Recently the SQLCAT team published a post on their blog titled Data Loading performance considerations with Clustered Columnstore indexes. In it they talk of loading data into partitioned tables where the load is aligned. Interestingly, their recommended process is to load into a staging table with the clustered columnstore index created first.

This is still based on the fact that you can hit the magic number of 1,048,576, or at the very least 102,400, per bulk insert, to create compressed segments. If you cannot, then I still feel that the method of loading into a heap, and then creating the clustered columnstore index, is preferential. This is because if you trickle insert into a CCI, you will end up with a mixture of open/closed delta stores and come compressed segments. You could leave it to the tuple mover to compress these, and you would still be left with some open delta stores. However, as Remus Rusanu points out, this is not recommended.

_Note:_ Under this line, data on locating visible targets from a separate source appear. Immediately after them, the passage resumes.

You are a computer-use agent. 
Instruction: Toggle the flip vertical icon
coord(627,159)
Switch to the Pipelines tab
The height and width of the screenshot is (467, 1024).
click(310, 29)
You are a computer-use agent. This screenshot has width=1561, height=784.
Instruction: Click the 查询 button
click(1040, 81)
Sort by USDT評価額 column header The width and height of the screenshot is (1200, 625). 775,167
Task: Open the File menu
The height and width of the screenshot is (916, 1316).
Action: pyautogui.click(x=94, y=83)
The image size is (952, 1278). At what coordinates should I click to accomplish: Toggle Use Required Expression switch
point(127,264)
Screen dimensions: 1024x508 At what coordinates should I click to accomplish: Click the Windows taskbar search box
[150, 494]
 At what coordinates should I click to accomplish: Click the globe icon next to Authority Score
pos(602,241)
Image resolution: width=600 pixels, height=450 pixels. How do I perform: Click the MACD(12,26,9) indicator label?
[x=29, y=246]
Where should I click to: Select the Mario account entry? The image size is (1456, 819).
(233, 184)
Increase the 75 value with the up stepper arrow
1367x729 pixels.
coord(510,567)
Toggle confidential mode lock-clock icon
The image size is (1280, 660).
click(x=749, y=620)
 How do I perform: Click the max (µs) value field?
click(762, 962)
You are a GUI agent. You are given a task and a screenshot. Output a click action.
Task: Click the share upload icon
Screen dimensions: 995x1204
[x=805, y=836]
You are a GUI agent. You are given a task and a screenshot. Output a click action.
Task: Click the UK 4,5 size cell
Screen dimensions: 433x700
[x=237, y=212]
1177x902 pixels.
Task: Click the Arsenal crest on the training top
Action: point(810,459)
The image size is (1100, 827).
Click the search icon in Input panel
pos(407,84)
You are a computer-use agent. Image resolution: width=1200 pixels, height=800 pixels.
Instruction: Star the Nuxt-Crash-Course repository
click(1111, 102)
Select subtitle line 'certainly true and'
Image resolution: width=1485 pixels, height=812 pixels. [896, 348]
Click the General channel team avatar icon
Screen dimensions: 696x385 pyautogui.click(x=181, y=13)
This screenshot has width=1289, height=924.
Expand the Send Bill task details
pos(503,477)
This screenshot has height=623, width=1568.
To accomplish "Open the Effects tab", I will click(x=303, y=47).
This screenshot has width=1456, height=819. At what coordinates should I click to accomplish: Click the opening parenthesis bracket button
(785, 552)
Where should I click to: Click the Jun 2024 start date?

To complete the process quickly, and to remove any open delta stores, you would need to rebuild the partition.

It is worth noting though that the SQLCAT team also looks into data loading times on a heap (WITH TABLOCK) against a CCI object, and shows that inserting into a CCI is slower than a heap, because compression. And so if you cannot create compressed segments and need to rebuild the index post-insert, why bother with this slower insert rate into delta stores and then rebuild the entire index when you can get faster insert times into a heap, and then create the CCI at the end, with the same outcome.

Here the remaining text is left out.